The aim of this coursework is to demonstrate data analytics and data visualisation that could be used in healthcare. Apart from the hands-on skills learned from developing the platform, independent work skills and report-writing skills will be enhanced.
The assessment has two parts, which are given below:
Part A
You need to search for open datasets, import some medical data and manipulate the data by using appropriate visualisation tools or libraries of your choice. The visualisation of the chosen dataset must be documented with providing rationale behind using either of the tools, and its relevance in the healthcare sector.

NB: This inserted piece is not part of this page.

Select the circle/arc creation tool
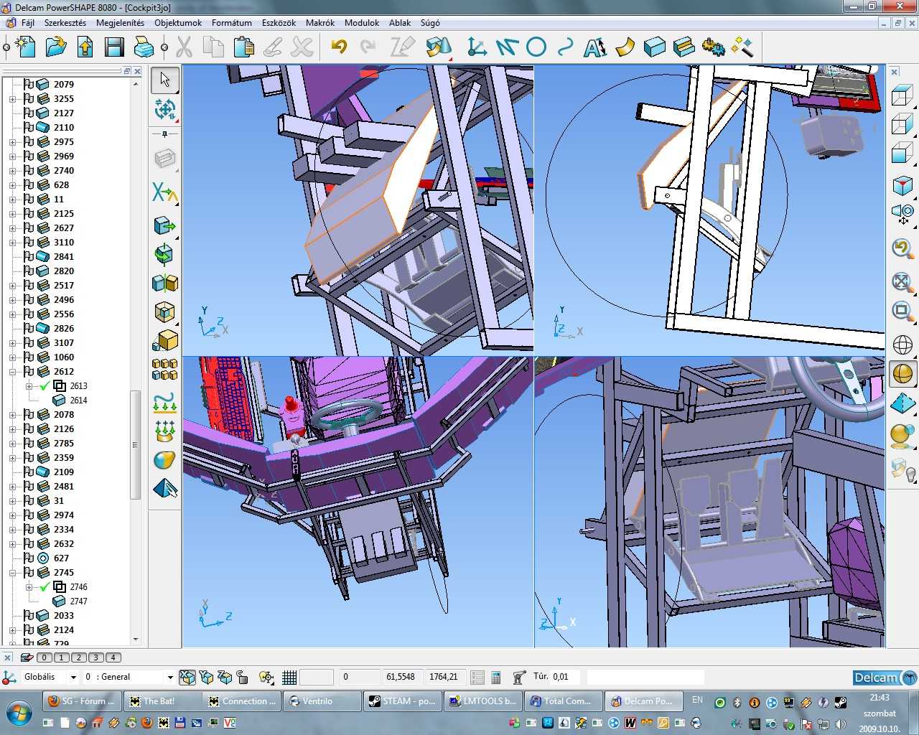 coord(536,47)
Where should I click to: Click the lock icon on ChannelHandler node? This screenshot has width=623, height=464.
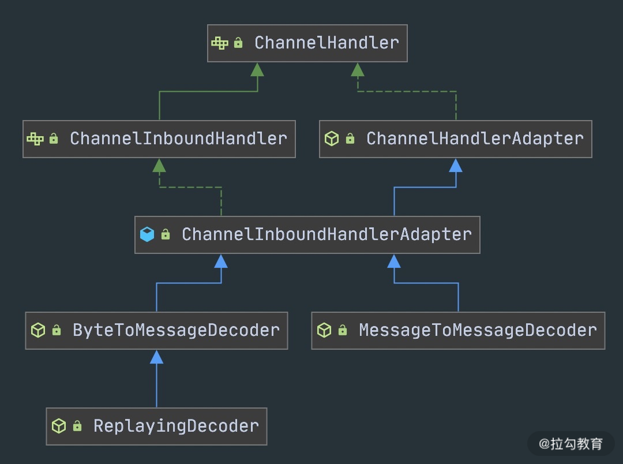[x=238, y=43]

Some sources of open datasets which can be explored:
Office for National Statistics
You can also use other relevant sources to gather your health dataset. Your report should justify your choice of datasets and be informed by research.
Data Preparation: Assess the quality of your data using suitable techniques. Clean the data if and as necessary. Your report should document and justify any techniques you have utilised to assess the quality of the data. Your justification must be informed by research.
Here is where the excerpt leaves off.